Moravia est un nom que tout amoureux de l’Italie rencontre très vite. Ne serait-ce que parce que lire Moravia est une excellente façon d’apprendre la langue à cause de la simplicité de sa syntaxe et de son vocabulaire et par la clarté de ses raisonnements, par son don très visuel de représenter ce qu’il décrit. Et, dans mon adolescence, j’ai, comme tant d’autres débutants, lu Moravia dans le texte. Plus tard, un traducteur a décliné l’offre qui lui avait été faite de traduire La cosa (1983), recueil de nouvelles « anatomiques », comme disait Moravia. Le traducteur trouvait ce livre trop faible littérairement, indigne de lui. Flammarion me l’a proposé et j’ai découvert alors un système d’écriture passionnant, très éloigné de moi, mais que j’avais envie de décrypter.
Ces nouvelles avaient été écrites pour Carmen Llera, la jeune Espagnole délurée qu’il venait de rencontrer et qu’il allait épouser. Beaucoup plus jeune que lui, vivant depuis peu en Italie, cette jeune femme l’avait séduit dès leur première rencontre, qui avait eu pour prétexte une interview, à Sabaudia, la ville balnéaire où Moravia avait acheté, avec Pasolini, une double maison et où il allait régulièrement se délasser. Troublé par la liberté un peu cruelle de sa nouvelle amie avec qui il eut, comme elle devait le raconter plus tard, presque immédiatement une relation sexuelle assez brutale, il voulait décrire le désir, la difficulté de l’insérer dans la vie sociale et même dans la vie affective, et sa puissance métaphorique.

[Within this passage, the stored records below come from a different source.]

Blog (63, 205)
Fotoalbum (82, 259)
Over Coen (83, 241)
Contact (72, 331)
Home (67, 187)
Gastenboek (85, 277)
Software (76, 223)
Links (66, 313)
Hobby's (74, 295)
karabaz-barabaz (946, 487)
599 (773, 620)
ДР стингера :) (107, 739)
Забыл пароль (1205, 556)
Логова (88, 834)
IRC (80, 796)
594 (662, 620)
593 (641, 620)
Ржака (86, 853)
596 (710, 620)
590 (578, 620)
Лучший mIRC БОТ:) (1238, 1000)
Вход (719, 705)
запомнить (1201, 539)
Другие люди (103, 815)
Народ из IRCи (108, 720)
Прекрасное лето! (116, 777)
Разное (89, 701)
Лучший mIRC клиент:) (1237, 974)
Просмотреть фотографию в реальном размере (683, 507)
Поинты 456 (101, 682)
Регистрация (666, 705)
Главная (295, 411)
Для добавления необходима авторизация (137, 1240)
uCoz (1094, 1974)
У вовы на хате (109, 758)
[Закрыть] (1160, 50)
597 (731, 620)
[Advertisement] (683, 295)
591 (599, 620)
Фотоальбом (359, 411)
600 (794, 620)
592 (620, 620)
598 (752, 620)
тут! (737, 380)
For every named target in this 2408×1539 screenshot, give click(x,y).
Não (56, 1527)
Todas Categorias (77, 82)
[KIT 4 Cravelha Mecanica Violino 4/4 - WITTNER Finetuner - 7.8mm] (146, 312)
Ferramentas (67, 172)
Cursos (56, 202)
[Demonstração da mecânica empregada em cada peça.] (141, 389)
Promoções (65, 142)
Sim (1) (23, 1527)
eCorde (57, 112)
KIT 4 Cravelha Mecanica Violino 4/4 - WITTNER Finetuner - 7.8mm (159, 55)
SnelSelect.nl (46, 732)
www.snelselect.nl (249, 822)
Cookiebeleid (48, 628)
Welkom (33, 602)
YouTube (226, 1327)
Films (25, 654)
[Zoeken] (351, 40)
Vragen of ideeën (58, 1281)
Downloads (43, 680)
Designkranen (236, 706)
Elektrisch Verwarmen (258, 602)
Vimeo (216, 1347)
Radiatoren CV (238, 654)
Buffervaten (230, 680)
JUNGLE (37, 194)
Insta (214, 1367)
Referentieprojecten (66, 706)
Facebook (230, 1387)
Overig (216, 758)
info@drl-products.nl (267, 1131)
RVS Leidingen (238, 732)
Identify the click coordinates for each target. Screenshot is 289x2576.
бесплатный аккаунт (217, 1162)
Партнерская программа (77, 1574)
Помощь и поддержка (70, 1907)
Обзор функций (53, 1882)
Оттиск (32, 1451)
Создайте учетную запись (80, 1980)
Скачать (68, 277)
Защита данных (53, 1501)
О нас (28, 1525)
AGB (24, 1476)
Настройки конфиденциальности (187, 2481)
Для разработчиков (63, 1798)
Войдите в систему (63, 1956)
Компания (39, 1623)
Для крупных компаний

Ce n’était évidemment pas la première fois qu’il s’attaquait à un tel problème littéraire. Son œuvre est entièrement parcourue par ce thème qui a été particulièrement développé dans deux de ses chefs-d’œuvre, La Romana (1947) et L’Ennui (1960). Dans La Romana, Moravia décidait de dresser un tableau des années fascistes d’avant-guerre à travers le regard d’une jeune prostituée qui, rencontrant les représentants de toutes les strates de la société, en avait, par le sexe, une connaissance radicale. Dans L’Ennui écrit une dizaine d’années plus tard, il fait le portrait d’un artiste qui a perdu son inspiration au moment même où il vit une passion pour une jeune fille qu’il devait peindre. Le sexe est alors l’expression du vide et de son besoin insatiable et irrésolu d’englober le monde à travers un être. Les différentes versions de ce roman que Moravia a eu du mal à écrire montrent comment il a hésité : le peintre, dans une de ces rédactions préparatoires, était d’abord un reporter international, ce qui, du reste, souligne la ressemblance de ce livre avec Profession : reporter d’Antonioni, le cinéaste le plus proche de Moravia.
Dans L’Amour conjugal (1949) aussi, Moravia montrait comment sexualité et littérature entraient en conflit. Le héros de ce bref roman, écrit à la fin de la guerre, renonce à écrire pour satisfaire sa femme qui, de toute façon, le trompe. Et elle le trompe, finalement, sur sa demande même. Car sa jalousie fantasmatique est si forte qu’elle finit par orienter le destin et inciter la femme à céder à l’insistance imaginaire d’un tiers (son coiffeur !). Les nouvelles tardives de La Chose n’étaient donc pas, contrairement à ce que croyait le traducteur offensé, des élucubrations un peu séniles, mais au contraire le produit d’une longue réflexion sur les enjeux du désir dans la constitution d’un monde intérieur. Moravia est un cérébral, un abstrait, mais qui a la particularité d’ancrer ses analyses dans un environnement très concret. Profondément philosophe (on sait que c’était un admirateur de Wittgenstein), il est aussi profondément narrateur. Il traduit en scènes concrètes, en rapports psychologiques, en intrigues, des raisonnements strictement logiques.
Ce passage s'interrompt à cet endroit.